──────── SELECTED EXTRACT
Costume Designer Frank Labovitz has adorned the women in Charleston era style with boas, feathers, fringe, red hot silk gowns and sexy lurex minis, while the men sport the plaid sharkskin suits of the Minstrel shows and the sequined vests of Vaudeville hoofers.  In an uptown party scene where Smith is disastrously presented to high society, they sashay around in black tie with bowlers and canes.

Roz White, Djob Lyons, LC Harden Jr., TC Carson, Nia Harris, Stephawn Stephens -   Photo credit: Chris Banks

Roz White, Djob Lyons, LC Harden Jr., TC Carson, Nia Harris, Stephawn Stephens –
Photo credit: Chris Banks

Roz White plays “Rhythm” a tougher side of Smith that reveals her motivation to be successful.  “I could shake my bottom or pick cotton,” she declares which she does when she joins the Moses Stokes’ Traveling Show with Ma Rainey at St. Louis’s famed Ivory Theatre where the music speaks of “sweet steppin’ papas and hip shakin’ mamas”.

As “Passion” Lori Williams’s sweet voice adds a sexy, sultry element to the show.  On “Wet Match” (“You can’t light a fire with a wet match.”) she shows her way of sensuously carving out notes that is both alluring and assertive at the same time.
────────────────
──────── STORED DATA
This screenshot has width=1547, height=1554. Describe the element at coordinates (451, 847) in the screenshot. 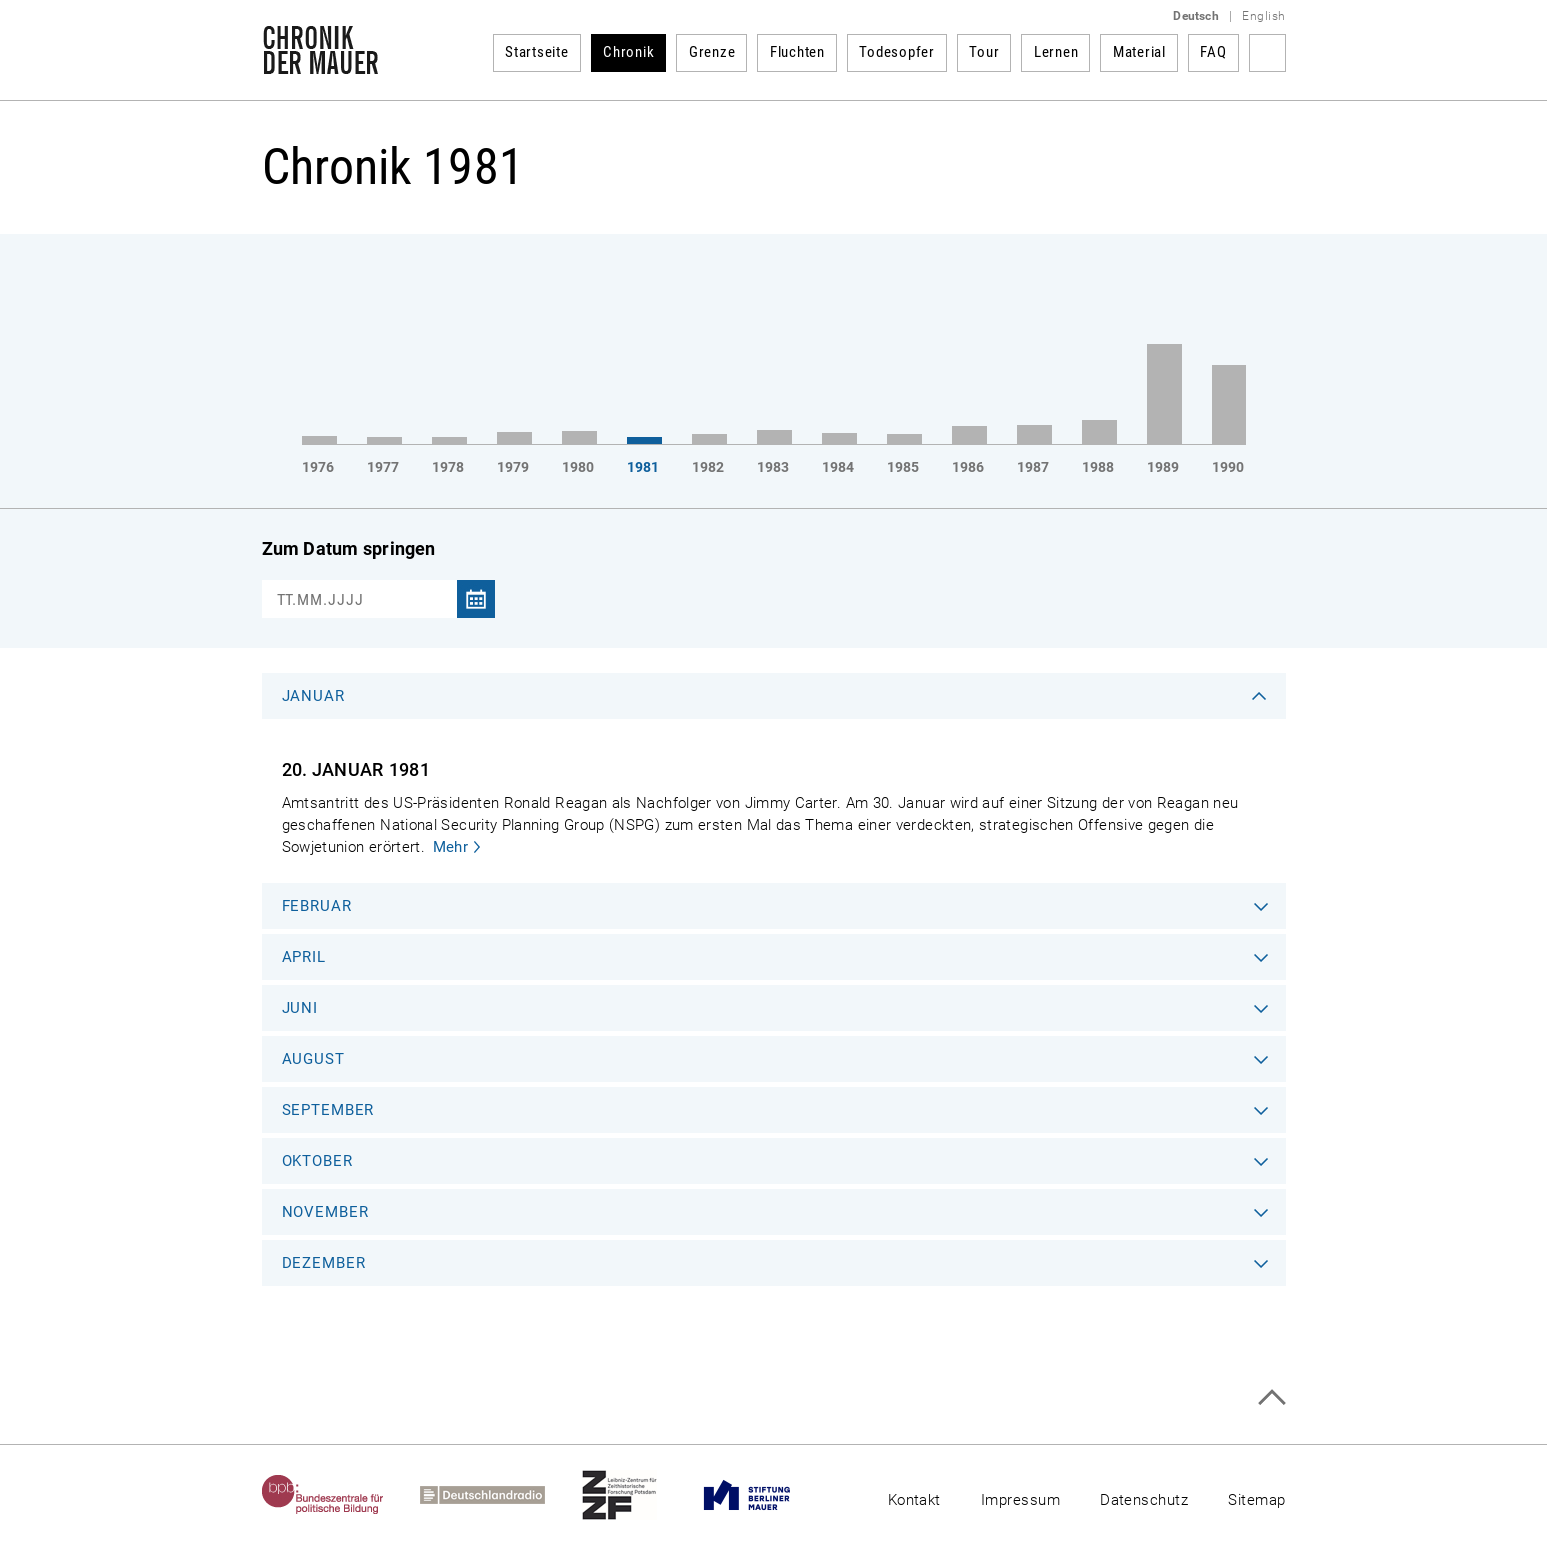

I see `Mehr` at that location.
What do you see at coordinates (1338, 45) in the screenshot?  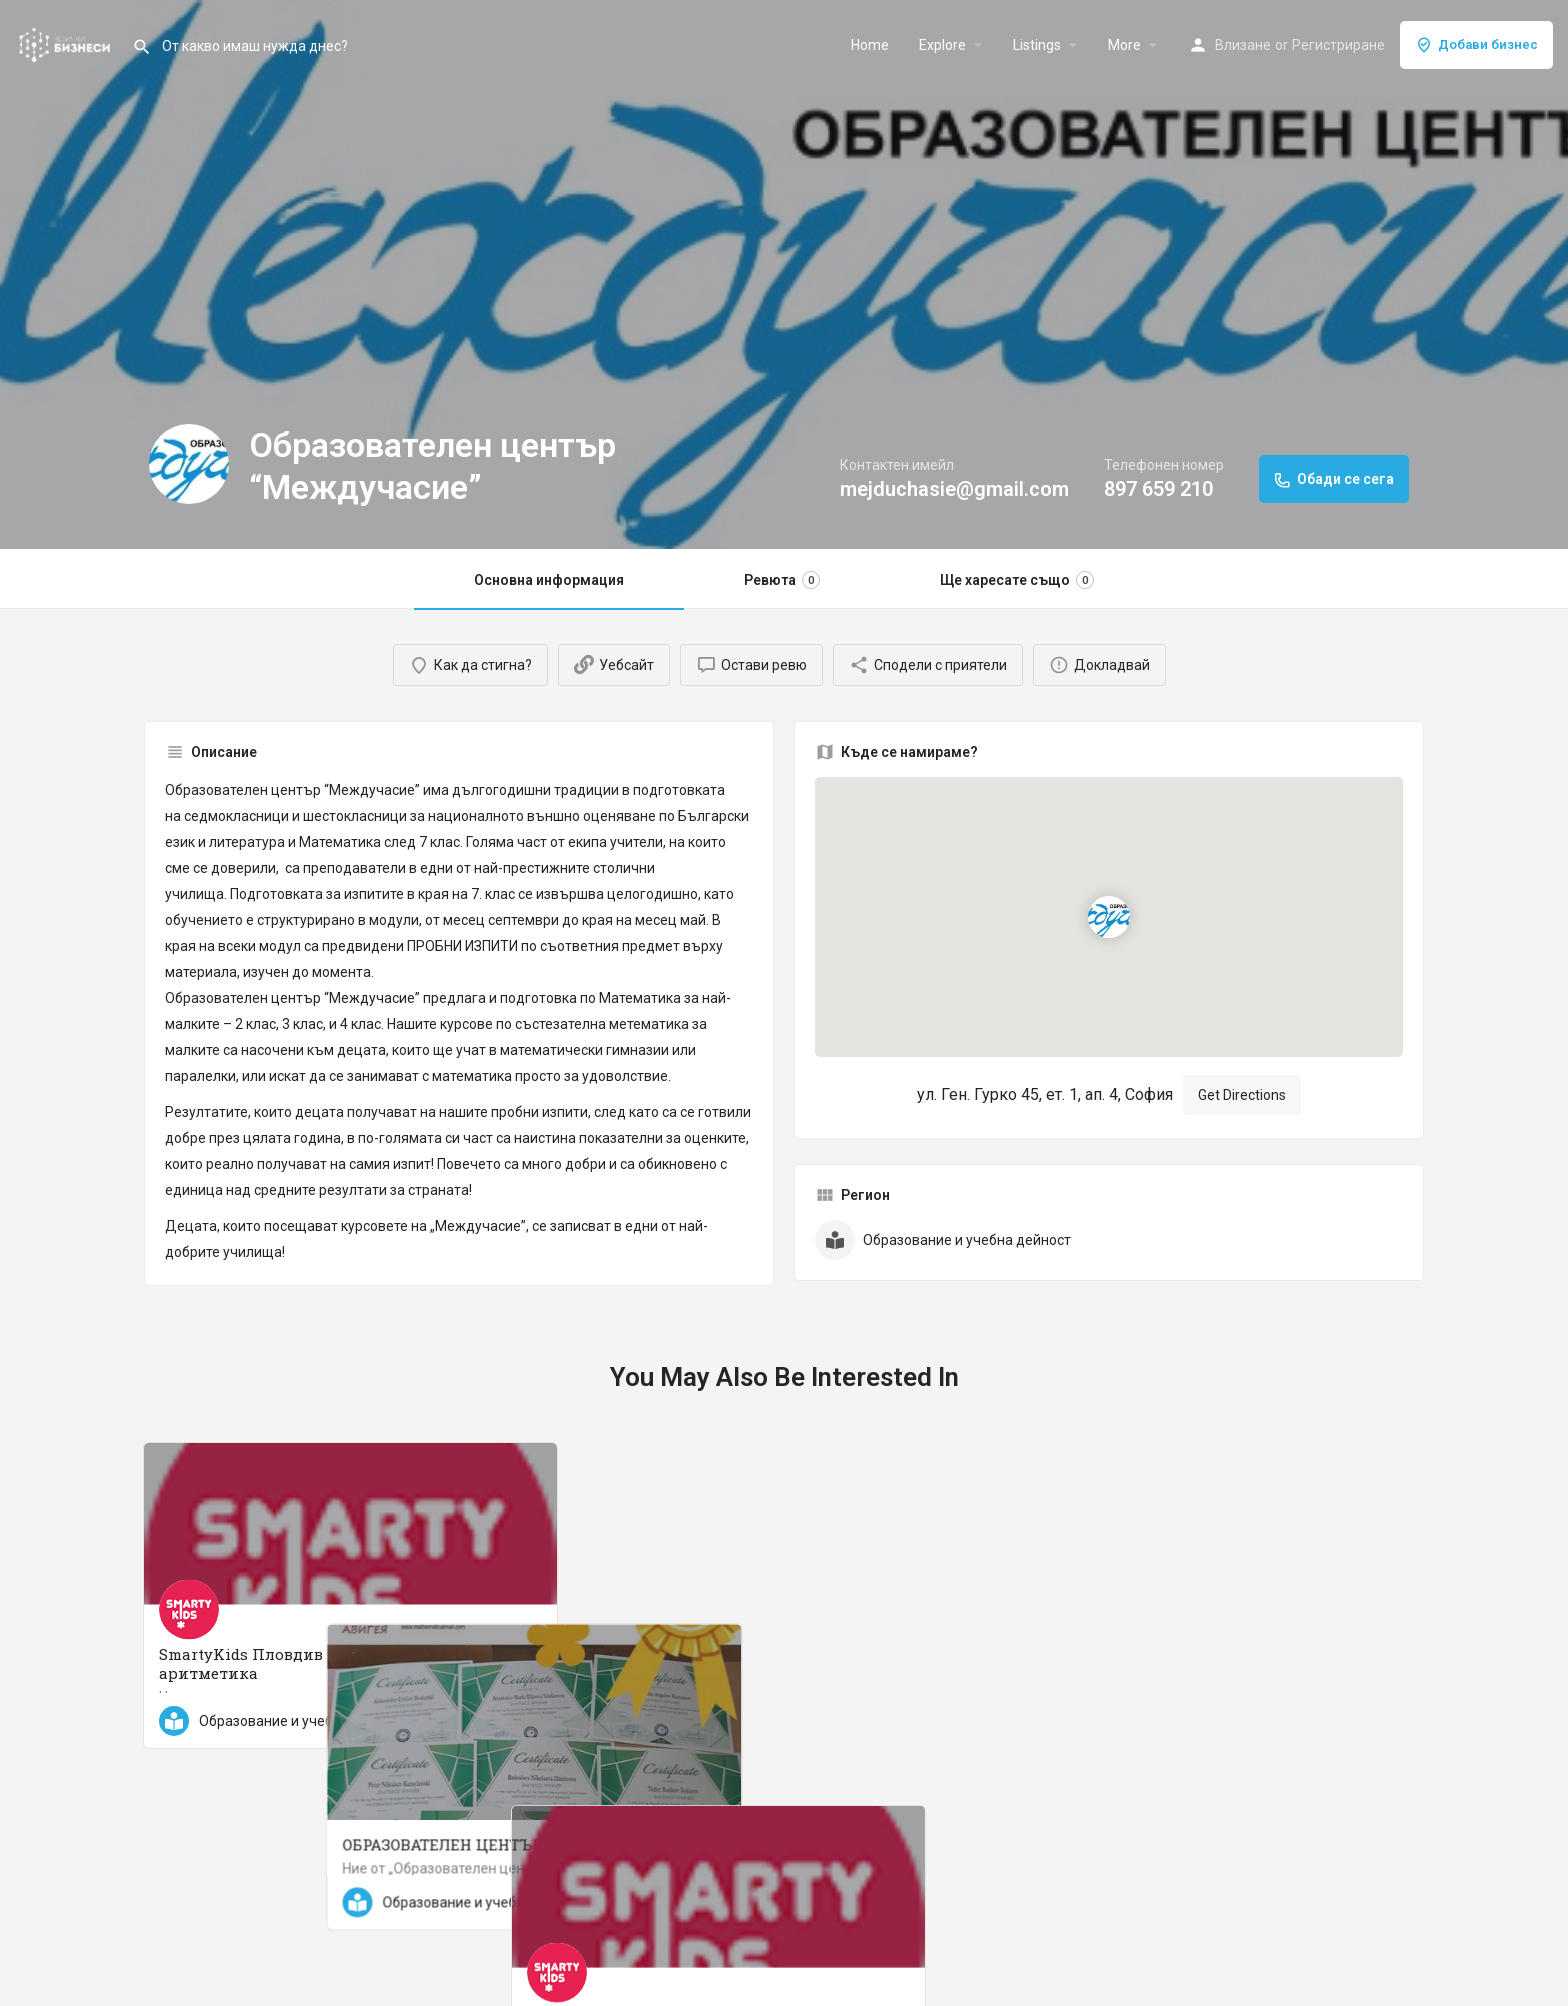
────────────────
▸ **DIRECTIONS**
**A)** Using the theater review, decide whether each statement below agrees with it. For each, answer yes or no and quote the words of the review that decide it.
(i) Roz White plays the role of "Rhythm."
(ii) Chris Banks designed the costumes.
(iii) In the uptown party scene, the men wear plaid sharkskin suits.
**B)** List every item the theater review says the costume designer used to adorn the women.
**C)** Continue the theater review from its final sentence.

▸ **RESULTS BY TASK**
**A)**
(i) Yes: "Roz White plays “Rhythm” a tougher side of Smith"
(ii) No: "Costume Designer Frank Labovitz"
(iii) No: "they sashay around in black tie with bowlers and canes"

**B)** boas, feathers, fringe, red hot silk gowns, sexy lurex minis

**C)**
TC Carson, Nia Harris, Djob Lyons, LC Harden Jr., Roz White, Stephawn Stephens - Photo credit Chris Banks

TC Carson, Nia Harris, Djob Lyons, LC Harden Jr., Roz White, Stephawn Stephens – Photo credit Chris Banks

Nia Harris is “The Dancer” – – a sort of alter ego to Bessie.  Wearing flapper dresses or flowing streams of chiffon, the sprite-like Harris weaves in and out of Smith’s journey, interpreting her travails through movement.  Harris, who has trained at the Duke Ellington School of the Arts and the Alvin Ailey School, is sheer magic as she silently executes her sinuous movements in an exquisitely choreographed interplay.

Highly recommended.

At MetroStage through March 15th – 1201 North Royal Street, Alexandria, 22314.  For tickets and information visit www.metrostage.org.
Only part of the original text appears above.